Actually, there is. It’s you and the brand you create. And what is a brand? A feeling. An experience. And emotional connection. (Not just a logo!)

There are six immutable laws that will guarantee that your gravity-defeating business magnetism is always on and all powerful.

Use the laws to have people love you, your brand and as a consequence your business when they meet you in-person or interact with you online.

Law 1: Create an experience and outcome before you engage

Before you send an email to your list, post on social media or walk into a networking event, – basically, before you interact with anyone every in your business – ask yourself these two questions:

  1. How do I want the people that I interact with to feel when we say goodbye? (in other words – how do you want them to experience you?)
  2. What outcome do I want to produce from having had this communication?

Asking yourself these two questions has you be more conscious and aware of how you’re behaving in the interaction. It allows you to actively create how other people perceive you.

For instance, If you want people to see you as funny, when you are conscious of this, you’ll make an effort in the interaction with them to tell some jokes and get them laughing. You want someone to see you as smart you’ll make an effort to create an intellectual connection on a shared topic of interest.

Question #2 above allows you to be intentional about why you’re communicating with this person or people. All communication has an outcome. Sometimes it’s to create bonds with another person. Sometimes it’s to access valuable information. Sometimes it’s to land sales.

Example:

Before you engage, you decide I am going to be incredibly charming and land 10 business leads at this meeting.
As you engage: Smile. Be interested in people. Find fascination in them. Be warm. Make them laugh. BE CHARMING. As questions.
Before you exit: Offer something of value that can be delivered later. Ask for business cards or contact info. Promise to follow-up.  Don’t stop until you have 10 contacts.

Law #2: Be integrous

Do what you say you’re going to do in business and your life. Rarely do people stick to this rule. If you say you’re going arrive at a certain time to an event, arrive at that time. If you say you’re going to email people once a week, do that.

Most people are lazy with their word. So the simple act of following through on what you say you’re going to do will have people respect and trust you. In fact they will think you are extraordinary because no one is their word all the time. You won’t always be your word, but being intentional will raise your level of integrity and follow through.

Law #3:  Be a tunnel listener

Are you listening to the people in your target market (online and offline)? Or, are you deciding you know what they want and need and trying to push it on them.
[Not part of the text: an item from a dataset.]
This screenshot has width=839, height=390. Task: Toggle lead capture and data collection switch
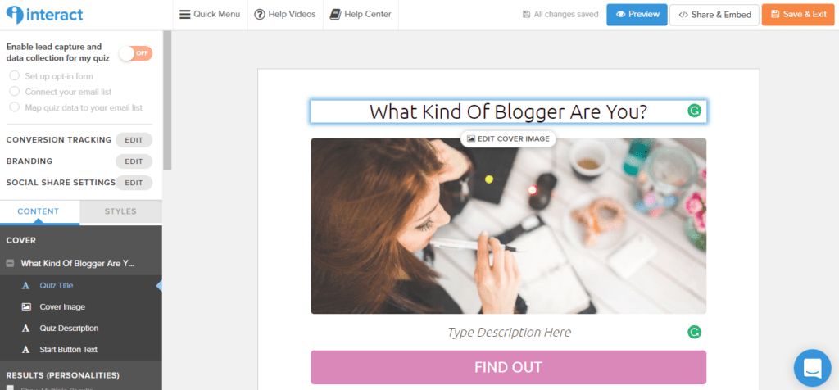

Most people are terrible listeners in-person, which also makes them bad at listening to their market by being aware of the online messages their people are sending them. Even if you think you’re a brilliant listener it’s likely you are not even halfway there.
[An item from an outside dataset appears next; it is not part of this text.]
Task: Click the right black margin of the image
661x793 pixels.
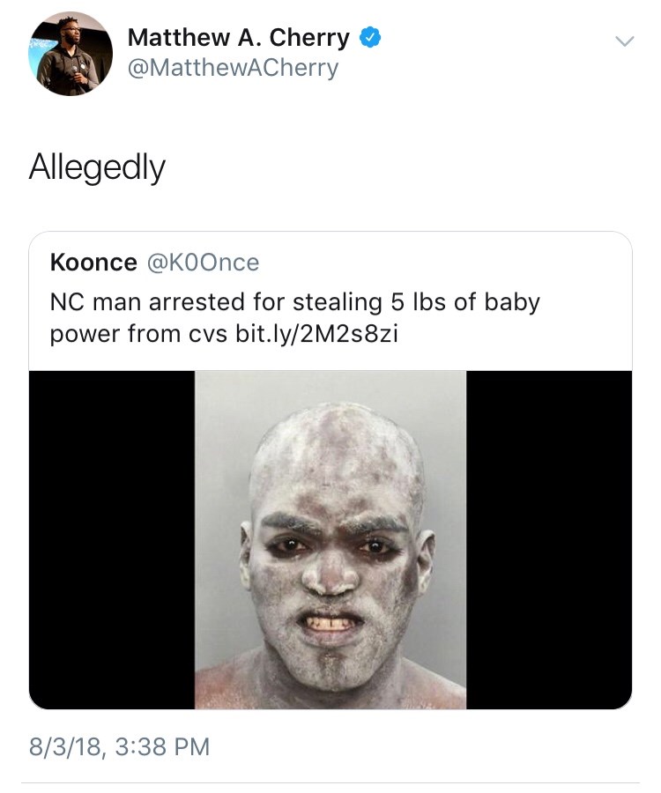Action: pyautogui.click(x=548, y=539)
Listening is not a passive skill, it is an ACTIVE skill. It requires you give your complete attention to another and continuously learn to block out your own thoughts as the pour into your head moment to moment. When you refine your in-person listening skills you become better at listening everywhere. You will start to notice what people are saying without using language to say it. That’s the sweet spot for marketing any business.

Law #4: Listen to your business and let it lead

Businesses often fail because the person running the company is an ARTIST or CREATOR and not a true ENTREPRENEUR. What I mean by this is that they decide and choose what the business needs without first asking and listening to what the people buying from the business need. These are two very different approaches.

For example, let’s say I want to run a successful clothing boutique. I create a target market, I create purchase an initial inventory of clothing that I love and think will be great. And then I setup a warehouse so I can fulfill it.  Now, I can be an ARTIST and continue purchasing items I like for more store thinking others will obviously love them, or I could pay attention to what the hot items are and buy more of those and keep more inventory in my warehouse.

Entrepreneurs are willing to crush all their notions and ideas about how their business should work and what people should by and what their target market will love. They let the business lead. They take themselves out of the equation.

So, when you communicate in-person or online, if you want people to love you and your brand let them lead the conversation. Find out what they love. Listen to what they want to talk about.

Rule #5: Hold everyone in high esteem

Be gracious with your followers and customers and clients, suppliers and partners, and everyone in your life. Look for the opportunity in them that they can’t see for themselves. Believe they are capable of more than they may think themselves. Speak to them as if they have already succeeded. Leave them feeling greater than when you found them.

Rule #6: Be memorable

If you want people to love you and your business be memorable. Be unique. This should not be hard for you to do since there is only one you. Share your YOU-ness with the world. There are qualities that make you different than other people. So express yourself and your business with personality.